Uploaded image for project: 'JDK'
  1. JDK
  2. JDK-8365675

Add String Unicode Case-Folding Support

XMLWordPrintable

    • Icon: Enhancement Enhancement
    • Resolution: Unresolved
    • Icon: P3 P3
    • 26
    • None
    • core-libs
    • None
    • Fix Understood

      Summary

      Case folding is a key operation for case-insensitive matching (e.g., string comparison, regex matching), where the goal is to eliminate case distinctions without applying locale or language specific conversions.

      Currently, the JDK does not expose a direct API for Unicode-compliant case folding. Developers now rely on methods such as:

      (1) String.equalsIgnoreCase(String)
          - Unicode-aware, locale-independent.
          - Implementation uses Character.toLowerCase(Character.toUpperCase(int)) per code point.
          - Limited: does not support 1:M mapping defined in Unicode case folding.

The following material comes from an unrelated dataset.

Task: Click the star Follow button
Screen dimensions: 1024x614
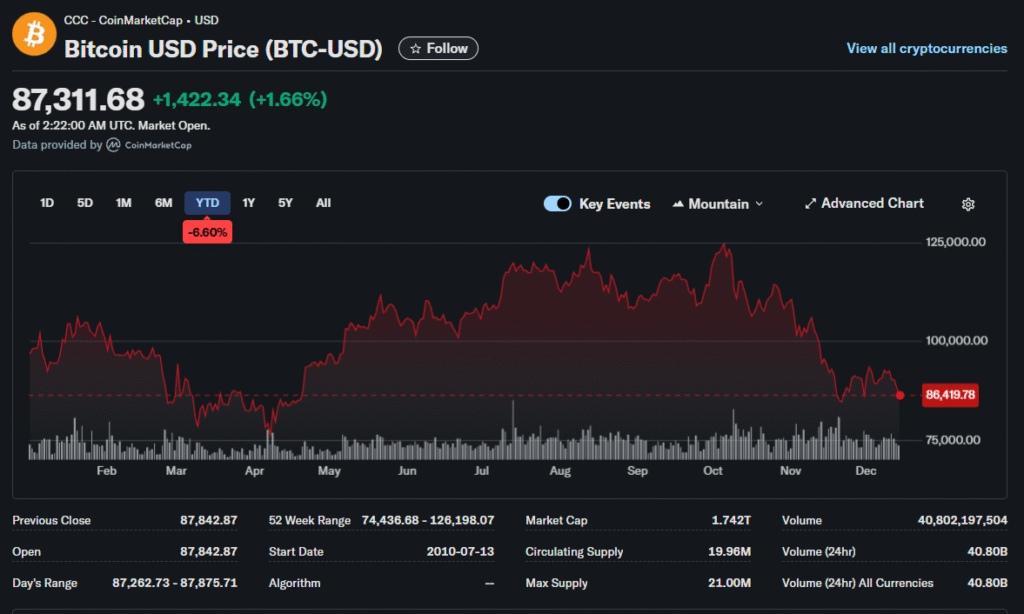Action: pos(438,48)
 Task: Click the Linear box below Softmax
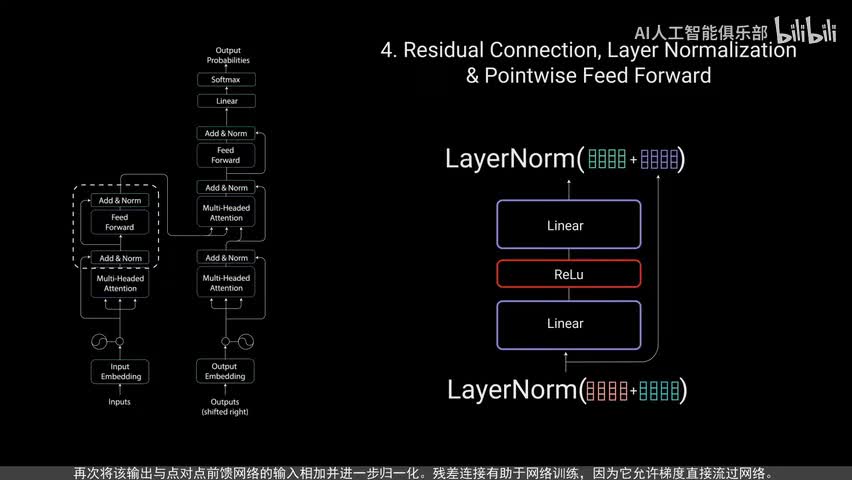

      (2) Character.toLowerCase(int) / Character.toUpperCase(int)
          - Locale-independent, single code point only.
          - No support for 1:M mappings.

      (3) String.toLowerCase(Locale.ROOT) / String.toUpperCase(Locale.ROOT)
          - Based on Unicode SpecialCasing.txt, supports 1:M mappings.
          - Intended primarily for presentation/display, not structural case-insensitive matching.
          - Requires full string conversion before comparison, which is less efficient and not intended for structural matching.


      Example. 1:M mapping, U+00DF (ß)

          - String.toUpperCase(Locale.ROOT, "ß") → "SS"
          - Case folding produces "ss", matching Unicode caseless comparison rules.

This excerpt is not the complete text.